# Wing Archery 66" Swift Wing



## ButchD (Nov 11, 2006)

*Swift Wing*

Quite unsafe, your best bet would be to ship it to me so it can be disposed of properly....
Assuming you have a string that you judge as safe, you could string the bow and let it be for 6-12 hours and inspect. Limbs relatively straight? try a partial draw, preferably in a warm locale, go slow! This bow shoud have a B-50 or equivalent dacron string. It would aso benefit a heavy shaft should you wish to shoot it. Older bows are a joy to shoot, I've had good luck with several older Ben Pearsons, about 1970 vintage, a Bear, mid 1960's, and a Wing. You could also ask over at http://tradtalk.com/forums/index.php
Good bunch there, helpful and knowledgeable



1viking said:


> This is my first visit to this web site so bear with me. I've owned a second hand target bow for 45 years. It's a Wing Archery "Swift Wing" that has these ID markings on the handle: 66" 57-1661 38#
> 
> First question: Is it safe to shoot? I'm concerned the material has gotten brittle from age and that it might explode under load.


----------



## Viper1 (Aug 21, 2003)

1V - 

If the bow is in good condition to visual inspection, no obvious glue joint separations, cracks (wood or glass) and nothing else (even a twistd limb isn't a show stopper as it can be fixed) go for it.

I have what might be the identical bow, same weight and all. (There were several flavors of the Swift, riser lams etc, so if you could post a pic, it would help.)

If your arrows are near 29" long, go with 1816s and use a 12 stand DACRON (only) string. Mine used to like a taller brace height (9.5"), but with a little tweaking, it will handle (and tune) correctly with an 8.5" bh. As with any wood bow, YMMV.

edit - Here's the wing line up from the early 70's
The Presentation II, Presentation 1, While Wing and last, the Swift Wing is far right.

◆ **Material provided**
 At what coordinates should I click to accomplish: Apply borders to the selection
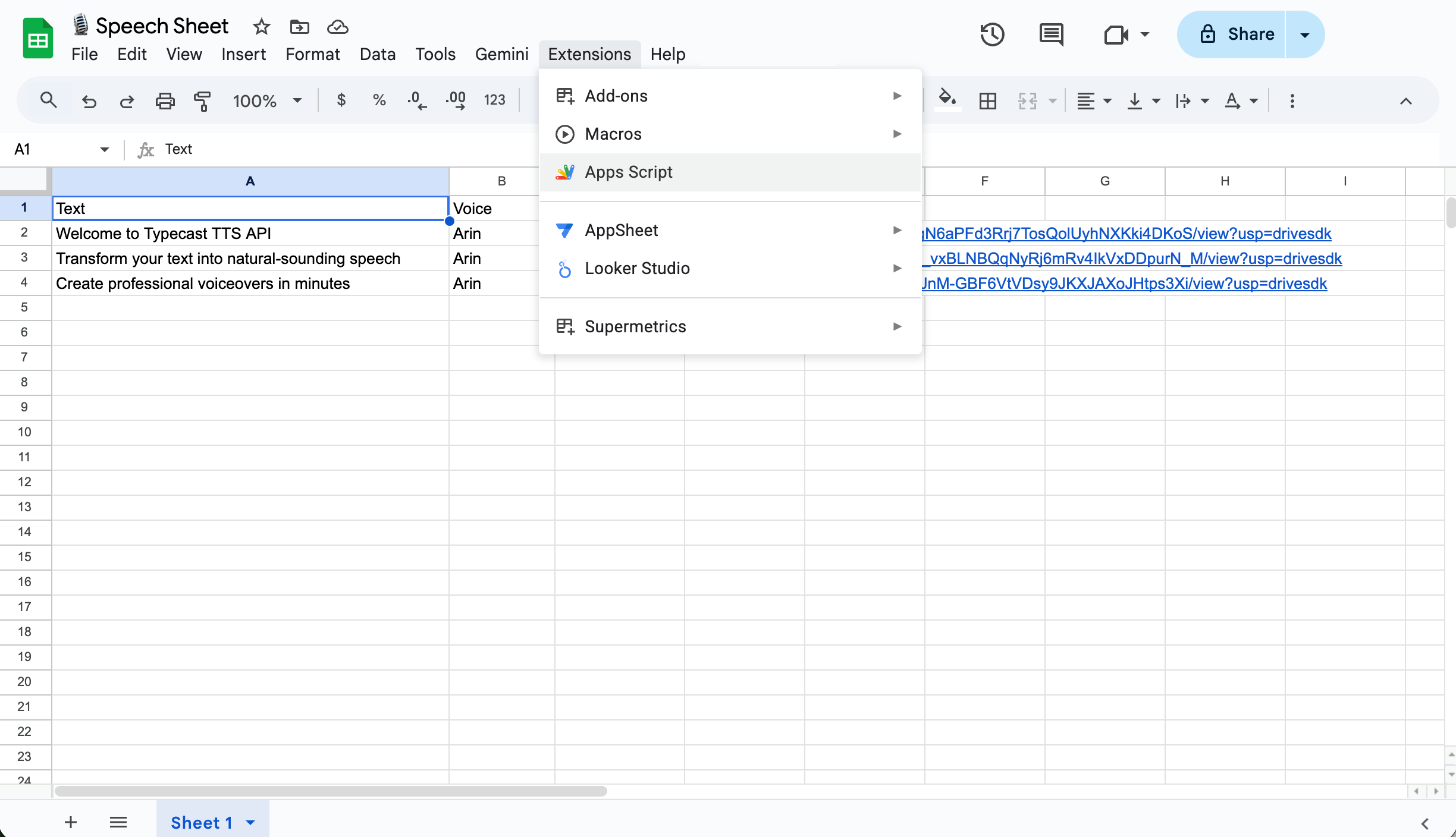[x=987, y=100]
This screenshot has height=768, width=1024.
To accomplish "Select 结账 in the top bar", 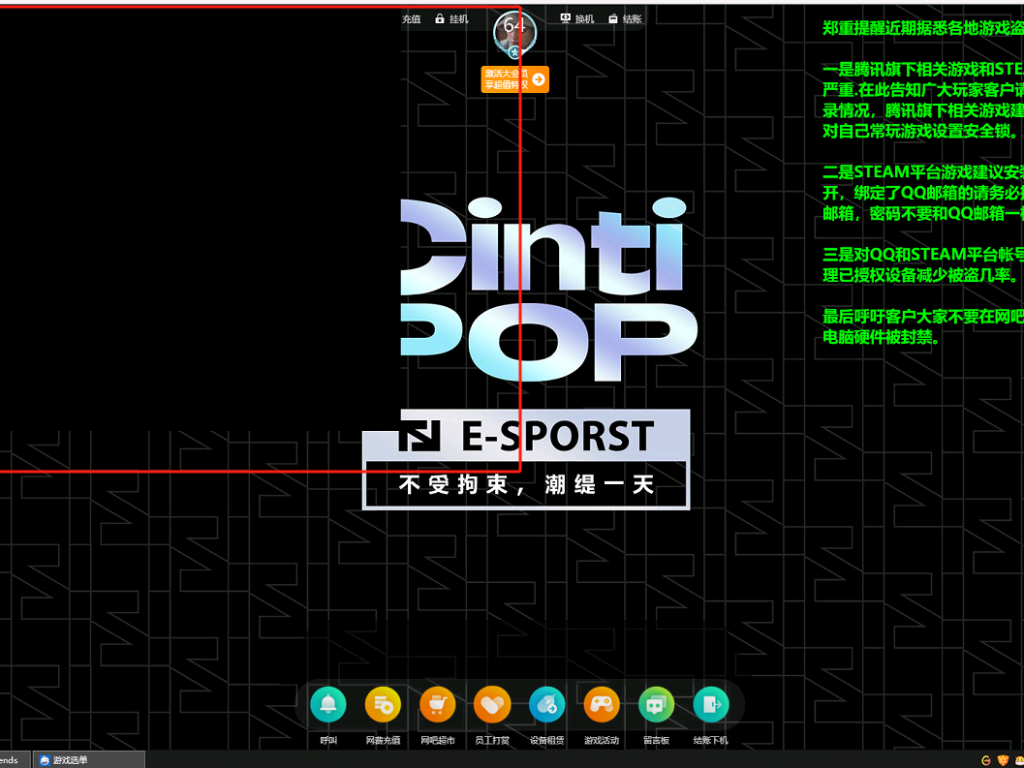I will click(x=625, y=19).
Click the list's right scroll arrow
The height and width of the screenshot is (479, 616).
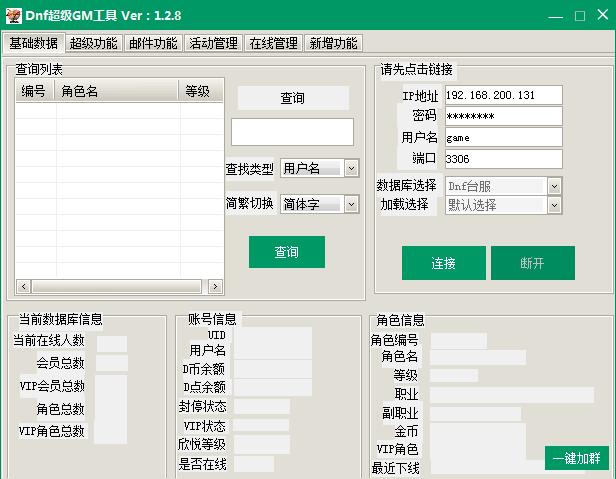pos(215,286)
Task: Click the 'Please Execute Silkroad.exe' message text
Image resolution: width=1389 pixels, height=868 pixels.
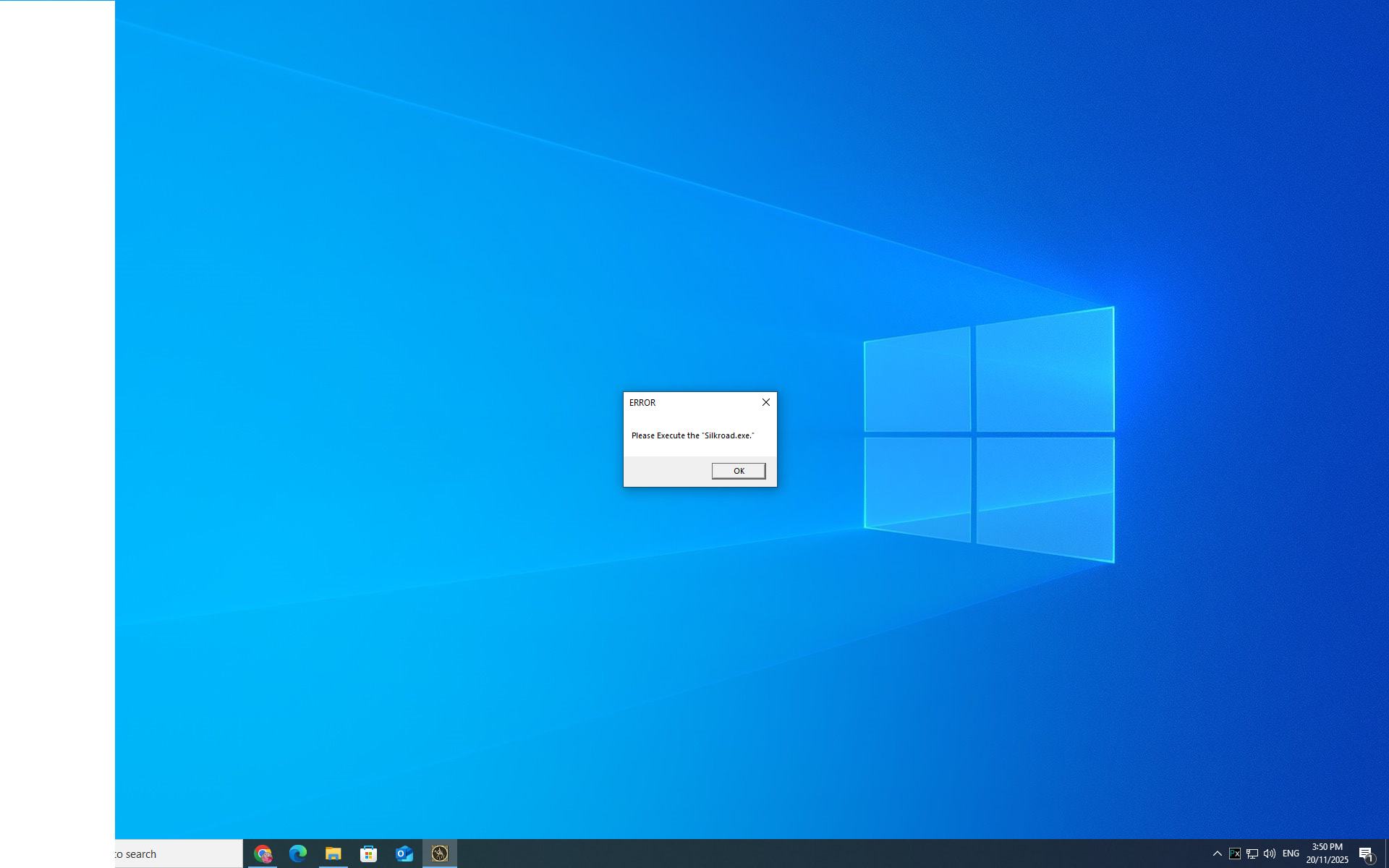Action: [x=692, y=435]
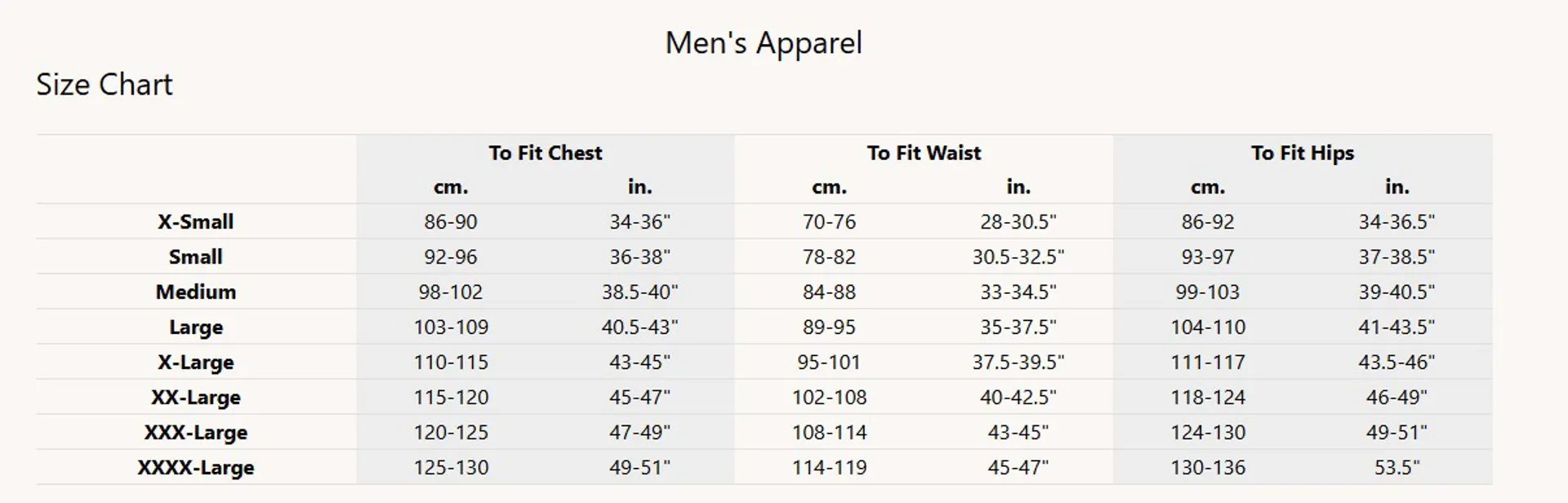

◆ **Work instructions**
1 > In the Swift Wing bow thread, what brace height did Viper1's bow use to prefer?
2 > Pick up the forum thread about the Wing Archery Swift Wing bow after its final line and keep writing in the same style.

◆ **Answers to the exercise**
1 > A taller brace height of 9.5 inches.

2 >
Viper1 out.


----------



## 1viking (Jan 1, 2009)

Thanks guys, The bow has always been stored in a padded bag hanging by the handles and there aren't any obvious problems of delamination or twisting. I'll follow your advise, take it slow & easy. I'll let you know how it goes - - - I may have more trouble with 57 year old muscles than the bow!


----------



## archeryal (Apr 16, 2005)

*stringer---*

And be sure to string the bow use a string bracer (i.e. Saunders or similar saddle style or two-pocket like Cartel, etc.) not push-pull or through-the-leg style - see recent posts about accidents and injuries. I suggest looking away from the bow as you string it or at least keeping your face out of the line of fire in case the limb goes. 

That said, I've seen lots of vintage bows, including Wings, still in use currently. While current bows are more efficient, you've got to love the beautiful wood and graceful lines of that era - and they shoot nicely, too.


----------



## carlosii (Feb 25, 2007)

My all time favorite recurve bow was a Wing. I think it was called a Presentation Model. Like some cars I've had I sure wish I had it back.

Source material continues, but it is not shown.